What would happen if we stop labelling forgetfulness as a disease? If we can return to this state of being in the world as just another way of living our Elderliness, with soulfulness.
My maternal Grandfather, Oupa Moos, had what would have been labelled as Parkinson-related dementia. Oupa Moos was my role model of what a Christian would be – he worked hard every day of his life except on Sundays when he went to church, the whole family of seven children in tow. (He was always a few bars behind the hymn singing, which caused the grandchildren endless ts of giggles.) A forester, he knew the Knysna forest like the palm of his hand and could name elephants like they were his friends. His wife, Ouma Bettie, had the most wonderful sense of humour. When his right hand started shaking uncontrollably, she simply took Oupa outside, put the hosepipe in his hand and let him water the garden with his shaky hand. Worked a charm.
Oupa Moos and Ouma Bettie lived across the road from us. Ouma used to love playing the fool with Oupa, who did some really silly things. One day when a young boy on a bicycle wanted to sell him some onion plants – Oupa said his wallet was at home. Jokingly the young boy said that he will give Oupa a lift on the crossbar of his bicycle – Oupa thought it a great idea. Ouma could not believe her eyes when the poor young boy came riding down the road with Oupa sitting sidesaddle on the crossbar in front of the young boy.
Often times Oupa would not recognise Ouma when she walked past him whilst working in the eld where he grew vegetables next to our house. She would stop and ask him if he knew where the Stroebels lived. Oupa would launch into a long explanation about where they lived, and where we lived, in minute detail. Ouma thought this was hysterically funny, and let him talk for a long time before she could no longer contain her laughter. When Oupa eventually realised he was talking to his wife, they would both giggle like schoolchildren at his silliness.

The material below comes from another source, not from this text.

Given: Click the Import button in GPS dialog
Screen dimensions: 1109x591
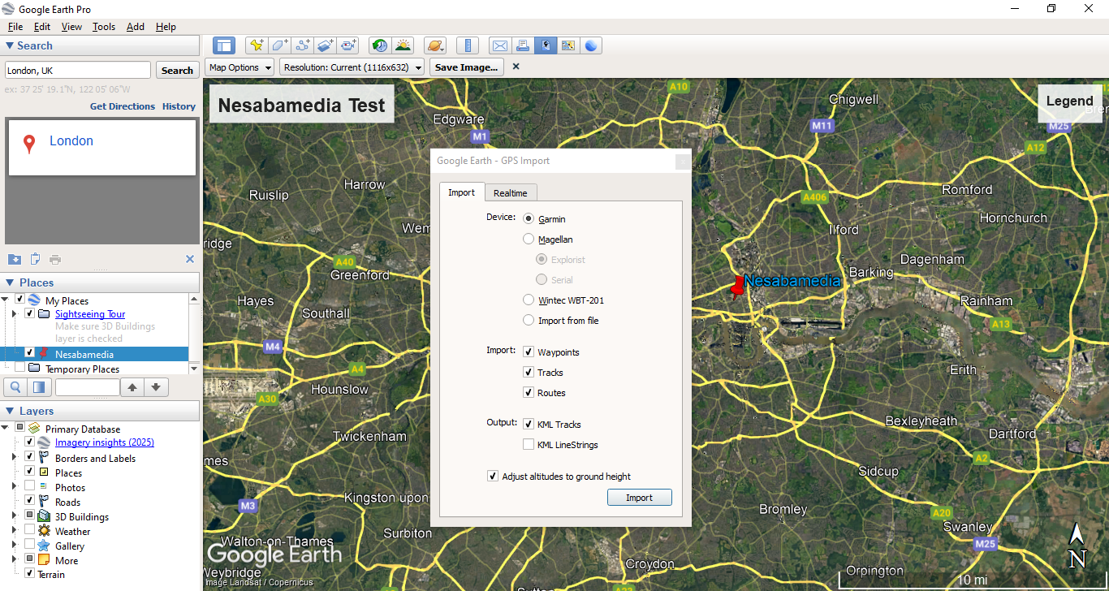Looking at the screenshot, I should point(639,498).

Oupa Moos was very forgetful. Yet, he was perfectly content to be amongst his family. He needed help with his activities of daily living which we all supported him with. At times he had hallucinations – particularly around elephants in his room. He would wake Ouma up at night asking her if she would please take the elephants outside. Ouma very patiently asked him where the elephant was, and guided it outside. Oupas always sat at the head of the table and always said graze before and thanks after the meal. He became very quiet, and I often just sat with him. I knew how much he loved me when I looked into his eyes.
None of us ever thought of this kind of man as being “demented”. Oupa was just old and forgetful. We loved him more and more in this gentle last phase of his life. He taught us so much about being patient and forgiving, and mostly about being at peace with the world.
In all the years that I lived very close to Oupa Moos, I never heard him say a bad word about another human being. He grew more and more kind in his forgetfulness. Today, looking back, I am eternally grateful that Oupa was not labelled with a disease. He taught me that the final phrase of his life poem is the closing sentence framing a powerful story of love and kindness, lived out in serene forgetfulness.